Limitations of Prior Work: Two existing categories of methods are unsuitable for this demanding scenario. ① Watermarking requires injecting triggers before deployment, which can degrade model quality and be removed if discovered; it is powerless against already deployed "vanilla" models. ② Fingerprinting passively extracts features from deployed models, but mainstream approaches either rely on white-box/gray-box access (weights, layer activations, diffusion trajectories) or are validated only on toy datasets, failing to handle fine-tuned variants—whereas commercial APIs only provide "input text, return image" query interfaces.

Key Challenge: Fine-tuning drastically changes style, color schemes, content preferences, and generation quality, completely overwhelming subtle signals in pixel-level and CLIP visual features (t-SNE in Fig. 3 shows CLIP features cluster by style, not family); even text spaces from image-to-captioning leak style information, leading to cross-family confusion. However, deep semantic preferences inherited from pre-training often persist after fine-tuning. The problem is how to decouple "semantic identity" from "visual appearance" in a black-box setting with only text-image pairs.

Goal: Design a fingerprint \(\phi_M\) under query-only black-box access that satisfies both discriminability (different bases \(\phi_{M_i} \neq \phi_{M_j}\)) and robustness (fine-tuned variants \(\phi_{M'} \approx \phi_M\)), while providing statistical determination with uncertainty quantification.

Key Insight: The authors reverse the logic of watermarking—watermarks survive fine-tuning because rare trigger inputs do not appear in fine-tuning data and receive no update signals. Instead of injecting triggers, the method actively identifies prompts that are naturally rare and capable of exposing the base model's semantic preferences.

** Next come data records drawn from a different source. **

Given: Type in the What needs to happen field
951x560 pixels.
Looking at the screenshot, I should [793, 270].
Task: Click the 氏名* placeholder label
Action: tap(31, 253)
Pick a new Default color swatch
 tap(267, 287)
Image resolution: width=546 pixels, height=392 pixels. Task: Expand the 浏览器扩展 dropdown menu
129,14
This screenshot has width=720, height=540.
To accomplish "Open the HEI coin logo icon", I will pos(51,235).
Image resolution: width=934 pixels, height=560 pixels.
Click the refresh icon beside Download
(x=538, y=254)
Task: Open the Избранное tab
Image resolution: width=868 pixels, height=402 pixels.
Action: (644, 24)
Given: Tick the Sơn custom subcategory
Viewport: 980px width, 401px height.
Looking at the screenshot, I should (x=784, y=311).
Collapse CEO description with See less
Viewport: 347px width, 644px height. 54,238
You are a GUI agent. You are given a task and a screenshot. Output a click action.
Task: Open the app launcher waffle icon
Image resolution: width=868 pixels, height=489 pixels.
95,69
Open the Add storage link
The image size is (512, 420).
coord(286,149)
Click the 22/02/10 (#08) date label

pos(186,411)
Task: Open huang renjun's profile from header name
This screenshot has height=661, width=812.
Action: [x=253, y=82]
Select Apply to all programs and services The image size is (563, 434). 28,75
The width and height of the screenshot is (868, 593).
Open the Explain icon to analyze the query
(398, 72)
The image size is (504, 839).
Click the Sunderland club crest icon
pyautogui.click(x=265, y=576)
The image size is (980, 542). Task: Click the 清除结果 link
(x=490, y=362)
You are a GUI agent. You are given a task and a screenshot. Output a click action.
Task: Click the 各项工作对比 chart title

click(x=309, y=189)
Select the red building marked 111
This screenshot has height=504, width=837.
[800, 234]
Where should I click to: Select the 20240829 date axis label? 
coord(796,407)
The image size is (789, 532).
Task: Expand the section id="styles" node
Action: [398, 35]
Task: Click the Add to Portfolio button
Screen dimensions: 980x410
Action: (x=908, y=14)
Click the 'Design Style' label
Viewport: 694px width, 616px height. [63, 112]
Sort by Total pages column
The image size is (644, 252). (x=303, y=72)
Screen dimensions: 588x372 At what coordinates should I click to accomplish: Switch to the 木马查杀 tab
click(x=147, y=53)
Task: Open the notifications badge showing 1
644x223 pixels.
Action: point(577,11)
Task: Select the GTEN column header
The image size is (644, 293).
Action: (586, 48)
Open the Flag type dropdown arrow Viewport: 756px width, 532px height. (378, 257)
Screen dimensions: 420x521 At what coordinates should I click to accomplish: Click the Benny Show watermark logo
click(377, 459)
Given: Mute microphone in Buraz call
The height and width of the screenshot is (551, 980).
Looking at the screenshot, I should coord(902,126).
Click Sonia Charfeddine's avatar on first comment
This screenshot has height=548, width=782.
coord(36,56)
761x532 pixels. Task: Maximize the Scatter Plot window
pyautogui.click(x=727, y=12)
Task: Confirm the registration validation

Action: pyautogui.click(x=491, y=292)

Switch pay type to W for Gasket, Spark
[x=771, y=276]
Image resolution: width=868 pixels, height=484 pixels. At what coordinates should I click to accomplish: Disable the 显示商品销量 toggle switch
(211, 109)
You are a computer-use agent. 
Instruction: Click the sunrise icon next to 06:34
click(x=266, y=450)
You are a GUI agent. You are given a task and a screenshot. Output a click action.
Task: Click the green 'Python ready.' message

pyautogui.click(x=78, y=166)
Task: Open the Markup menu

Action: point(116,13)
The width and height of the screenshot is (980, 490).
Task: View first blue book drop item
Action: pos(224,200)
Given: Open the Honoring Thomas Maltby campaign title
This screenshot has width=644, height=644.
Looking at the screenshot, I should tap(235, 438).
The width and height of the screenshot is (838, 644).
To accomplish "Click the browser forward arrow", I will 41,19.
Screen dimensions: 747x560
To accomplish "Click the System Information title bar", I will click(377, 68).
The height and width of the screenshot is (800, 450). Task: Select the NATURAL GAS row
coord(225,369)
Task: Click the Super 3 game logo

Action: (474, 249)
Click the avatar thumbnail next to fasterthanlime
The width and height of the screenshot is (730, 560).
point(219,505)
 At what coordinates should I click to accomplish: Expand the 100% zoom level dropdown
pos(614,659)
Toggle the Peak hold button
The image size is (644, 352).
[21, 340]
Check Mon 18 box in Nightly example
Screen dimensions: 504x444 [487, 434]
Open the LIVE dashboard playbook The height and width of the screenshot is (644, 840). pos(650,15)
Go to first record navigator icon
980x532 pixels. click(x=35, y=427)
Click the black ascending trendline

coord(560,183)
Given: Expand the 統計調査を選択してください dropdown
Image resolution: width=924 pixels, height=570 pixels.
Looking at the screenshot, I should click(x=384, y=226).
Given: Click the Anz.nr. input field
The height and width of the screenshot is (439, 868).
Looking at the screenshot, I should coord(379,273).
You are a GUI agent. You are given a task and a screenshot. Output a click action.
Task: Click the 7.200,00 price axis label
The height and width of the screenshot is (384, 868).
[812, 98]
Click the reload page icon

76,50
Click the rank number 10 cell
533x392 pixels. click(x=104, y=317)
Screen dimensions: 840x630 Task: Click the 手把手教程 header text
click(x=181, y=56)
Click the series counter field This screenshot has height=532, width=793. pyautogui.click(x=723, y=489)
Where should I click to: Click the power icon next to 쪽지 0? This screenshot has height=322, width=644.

Core Idea: Abstract the model as a "text \(\rightarrow\) category" generator. Use compositional under-determined prompts (combinations of common semantic attributes that are extremely rare when joined) to probe the model's category distribution under ambiguous conditions, using this distribution as a fingerprint for Bayesian attribution.

Method

Overall Architecture

CSF answers the question: "Which protected base family does this API-only suspect model originate from?" Its core transformation is: compare semantics, not pixels—treating the T2I model as a generator that produces a category distribution for "ambiguous prompts," reflecting preferences inherited from pre-training that are difficult for fine-tuning to override. The pipeline is: design compositional under-determined prompts \(\rightarrow\) sample \(N=30\) images per prompt from the suspect model \(\rightarrow\) convert each image into a category probability vector via CLIP zero-shot classification to form an empirical distribution (fingerprint) \(\rightarrow\) calculate the Wasserstein distance between the suspect model and base fingerprints for nearest-neighbor determination per trial \(\rightarrow\) aggregate across 42 prompts using a Bayesian Beta-Binomial model to provide a lineage determination with a 95% confidence interval.

graph TD
    A["Suspect Model<br/>(API Query Only)"] --> B["Compositional Under-determined Prompts<br/>Common attributes combined into rare joint conditions"]
    B --> C["Semantic Fingerprint<br/>30 samples per prompt → CLIP category distribution"]
    C --> D["Wasserstein Attribution<br/>Compare distances with base fingerprints for nearest neighbor"]
    D --> E["Bayesian Aggregation<br/>42 prompts → Beta posterior + Confidence Interval"]
    E --> F["Lineage Determination<br/>Significance/Dominance Testing"]

Key Designs

1. Semantic Fingerprint: Abstracting the model as a "text \(\rightarrow\) category" generator to decouple style from semantics

The limitation is that visual features and captions are contaminated by styles altered during fine-tuning, causing fingerprints to cluster by style rather than family. CSF constrains the semantic space to a set of pre-defined categories (e.g., tiger/lion/wolf under "animal"). It no longer asks "what is in the image" but "which category does this image correspond to." Given an under-determined prompt \(C\) (e.g., "a photo of an animal"), the model's random sampling induces a category distribution \(P(Y \mid C, M)\). Each generation is classified via CLIP zero-shot to obtain a vector \(\mathbf{p} \in \Delta^{K-1}\) on a \((K-1)\)-dimensional probability simplex. The model fingerprint is the distribution of these category vectors \(P(\mathbf{p} \mid C, M)\), estimated using \(N\) i.i.d. samples. This is effective because "how a model interprets ambiguous conditions" is a deep preference injected during pre-training, decoupled from specific art styles or colors.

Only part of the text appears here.